ニューヨーク・タイムズのロベルタ・スミスによると、キッペンベルガーは同世代のドイツの美術家の中で最も才能があったと広くみなされている[1]。 彼はドイツの「恐るべき子どもたち」の世代、アルベルト・ウールン、マルクス・ウールン、ウェルナー・ビュットネル、ゲオルグ・ヘロルド(Georg Herold)、ディーター・ゴルス(Dieter Gols)、ギュンター・フォルグらの中心的存在だった。
キッペンベルガーは2人の姉と2人の妹を持つ、5人の子供の内のただ一人の男の子として、1953年にドルトムントで生まれた。父親はキャサリーナ・エリザベート炭鉱の現場監督、母親は皮膚科医だった[2]。母親がトラックから落ちてきた架台によって事故死した後[3]、彼は生活していくのに十分な遺産を相続した[4]。彼はハンブルク造形美術大学で学び、そこでジグマー・ポルケに直接は教えられていないものの、影響を受けた[5]。その後フィレンツェに滞在。1977年にそこで最初の個展を開催し、1978年にベルリンに移った。 その年、彼はキッペンベルガーズ・オフィスをギーゼラ・カピタンと設立し、彼と彼の周辺のアーティストの展示を開催していった。同じ時期キッペンベルガーはパフォーマンス、映像、音楽のスペースである「SO36」の経営者となり、Grugasというパンクバンドを始め、「ラクサス」というシングルをクリスティーネ・ハーンとエリック・ミッチェルとともに録音した[1]。 ベルリンを離れパリに長期訪問した後、1980年代初頭は、キッペンベルガーはケルンのアートシーンで活躍した。

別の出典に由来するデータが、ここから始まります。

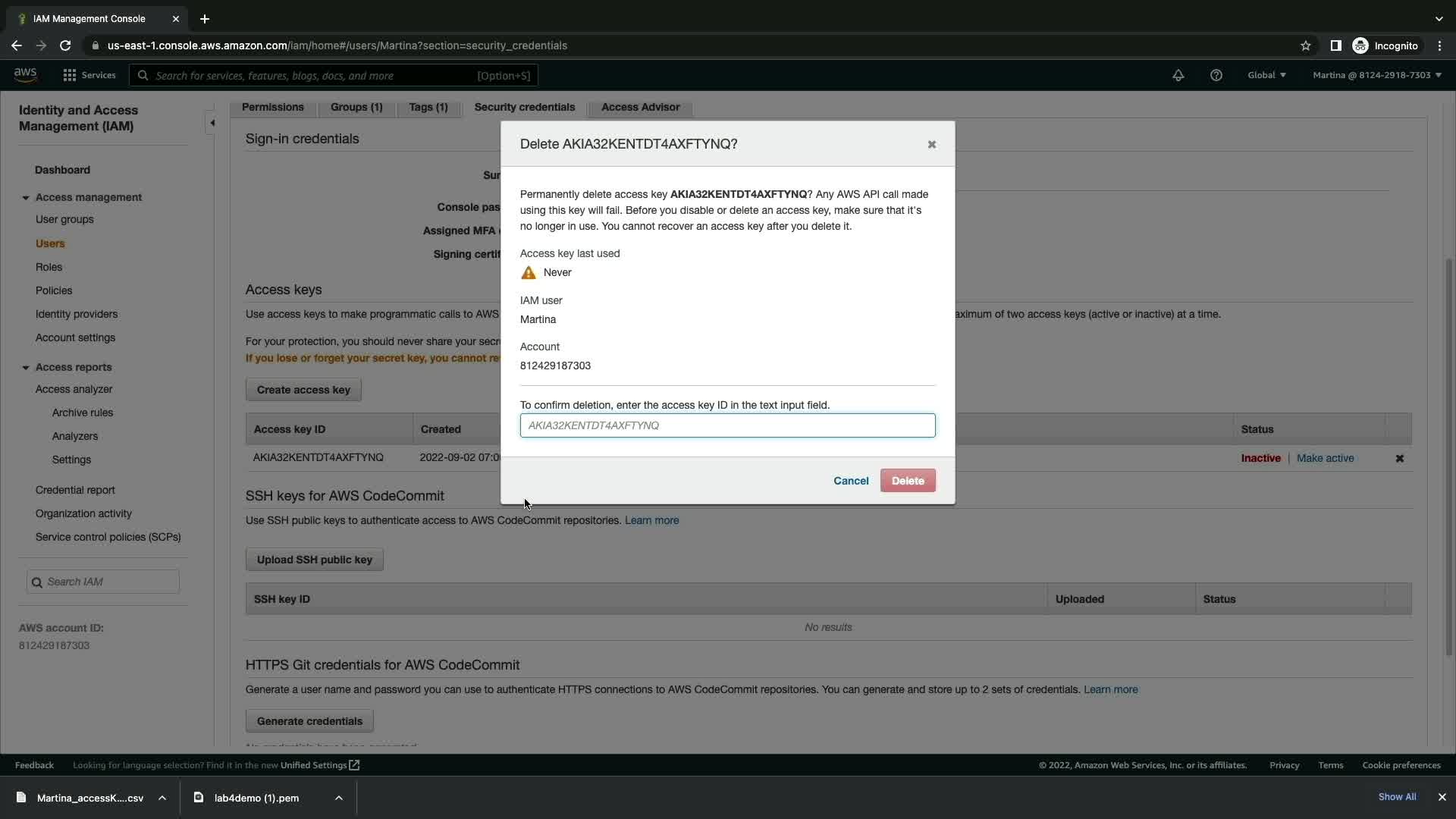The width and height of the screenshot is (1456, 819).
Task: Expand options for the Martina_accessK csv download
Action: pos(162,798)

ケルンでもどこでも、キッペンベルガーは美術作品を精力的に制作した。どうしたらアートが大きな枠組みと様々な異なる観点とを表現できるかについて彼は取り組んだ。 「マルティンはギャラリーのアーティストにものすごく慕われていたよ。」とマックス・ヘツラーは言っている。 ウィーンのギャラリストのペーター・パケシュは、ヘツラー・ギャラリー成功の為にキッペンベルガーは二つの役割で多大な貢献を果たしたと考えている。「道化役とブレインと…マルティンの戦略なしではマックスは初期の頃はやっていけなかっただろう。」 ユタ・コータによると、キッペンベルガーはケルンの外でも知られるようになったムーヴメントをもたらした、まさにその人だった[6]。

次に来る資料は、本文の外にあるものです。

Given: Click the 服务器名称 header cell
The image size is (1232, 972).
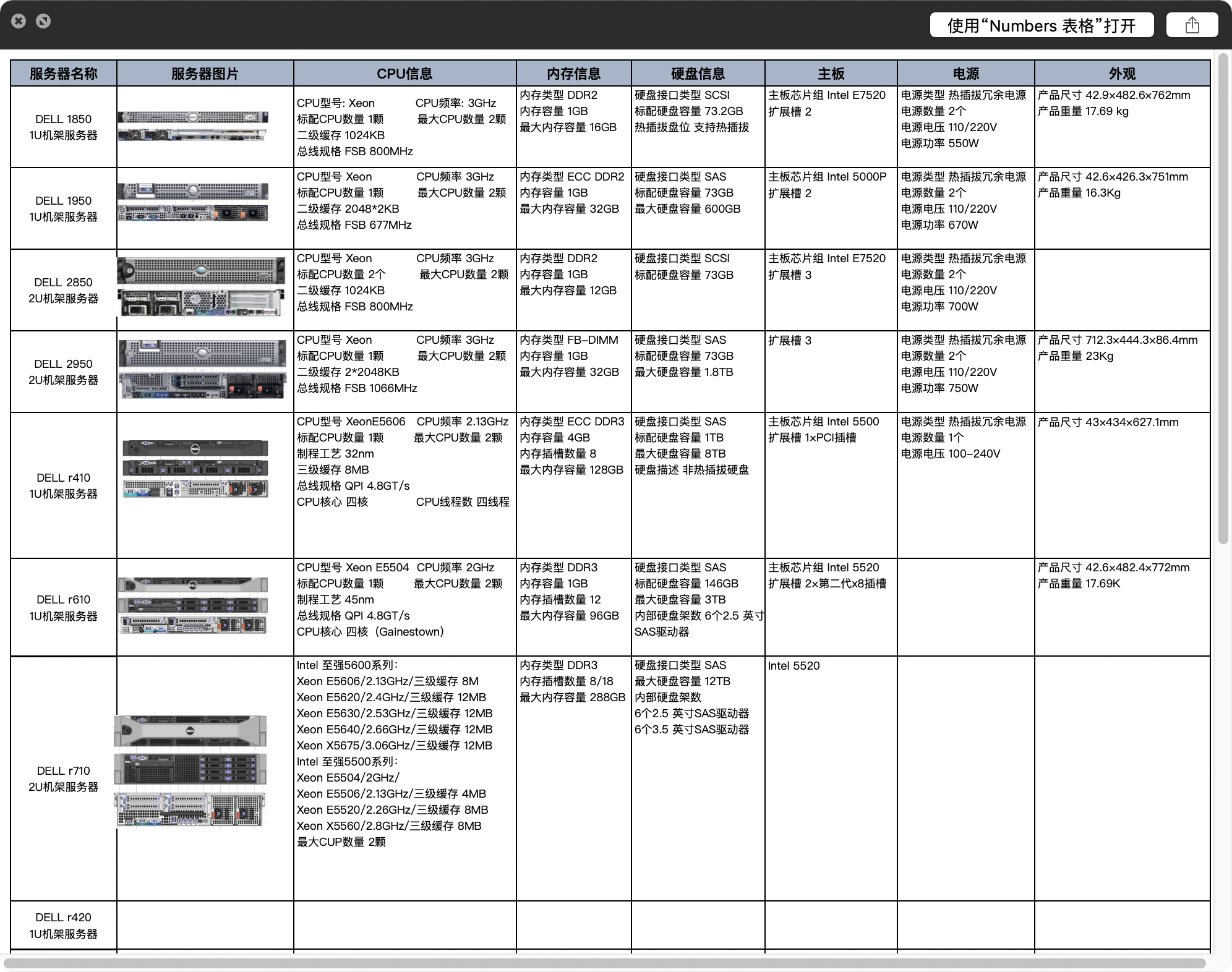Looking at the screenshot, I should (x=63, y=74).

1984年、彼は「ロード・ジム・ロッジ」の創設メンバーになった。1989年末にロサンゼルスに移った後、彼はロサンゼルスのヴェニスにあるイタリアンレストラン「カプリ」の株を35%買い入れた[2]。 彼はドイツ南部のザンクト・ゲオルゲン・イム・シュヴァルツヴァルトにある、アートコレクターのグラスリン・ファミリーの元に招待されて、1980年から1981年にかけて滞在した。しばらく離れたあと、働く為だけでなく、不摂生な生活を改善するために1991年から1994年の間にも再び滞在した。 最後の数年はフランクフルト造形美術大学とカッセルアートアカデミーで教鞭をとった。
自らのイメージを広める際のキッペンベルガーの特定の表現方法やスタイルを採ることへの拒絶は、彫刻、絵画、紙の作品、写真、インスタレーション、使い捨てのもの等を使った、多数かつ多様な作品を生むこととなった[8]。

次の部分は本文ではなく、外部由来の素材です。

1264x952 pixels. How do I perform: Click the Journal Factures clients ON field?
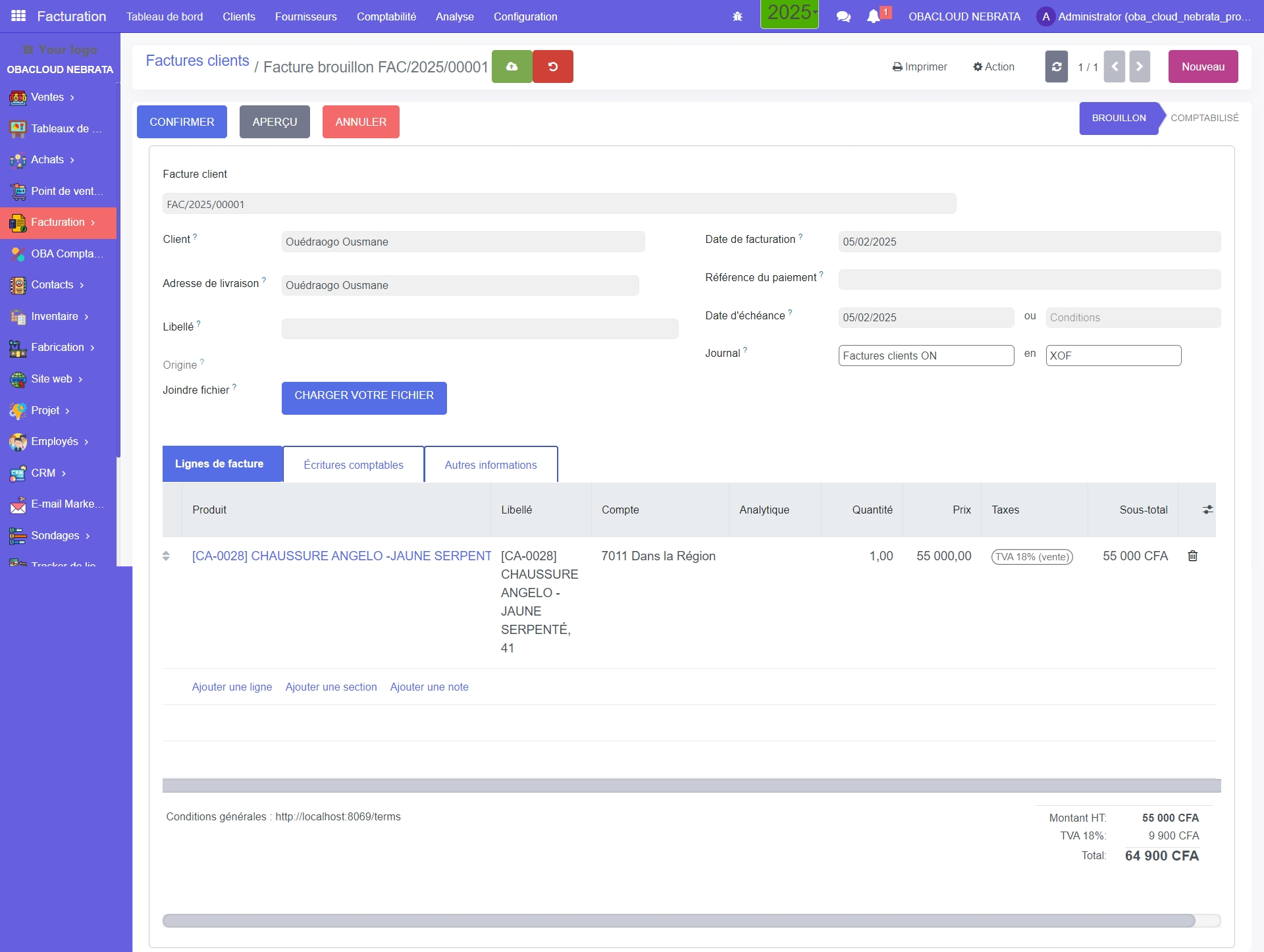[926, 356]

1980年代を通じて、キッペンベルガーの作品は強い政治的反響を呼び起こした。1986年のブラジル旅行中、キッペンベルガーはバイーア州のサルヴァドーレにある海に面したガソリンスタンドを買い、「マルティン・ボルマン・ガス・ステーション」と改名させた。 キッペンベルガーは、そのガソリンスタンドを前からあったように見せかけ、マルティン・ボルマンの亡命中の収入源と隠れ家のようにした。伝え聞いたところによると、キッペンベルガーは電話を取り付け従業員に電話で対応する時に、ドイツ語で「ガソリンスタンド・マルティン・ボルマンです。」と答えるように義務付けたそうである[9]。 後には、「Martin, ab in die Ecke und scham Dich(マルティン、隅に寄れ、恥を知れ)(1989)」という、彼が自分を模して作ったいくつかの等身大の着衣のマネキンが壁に向けて置かれている作品が、ネオ・ナチ的だとドイツ人評論家のウォルフガング・マックス・ファウストに非難された[10]。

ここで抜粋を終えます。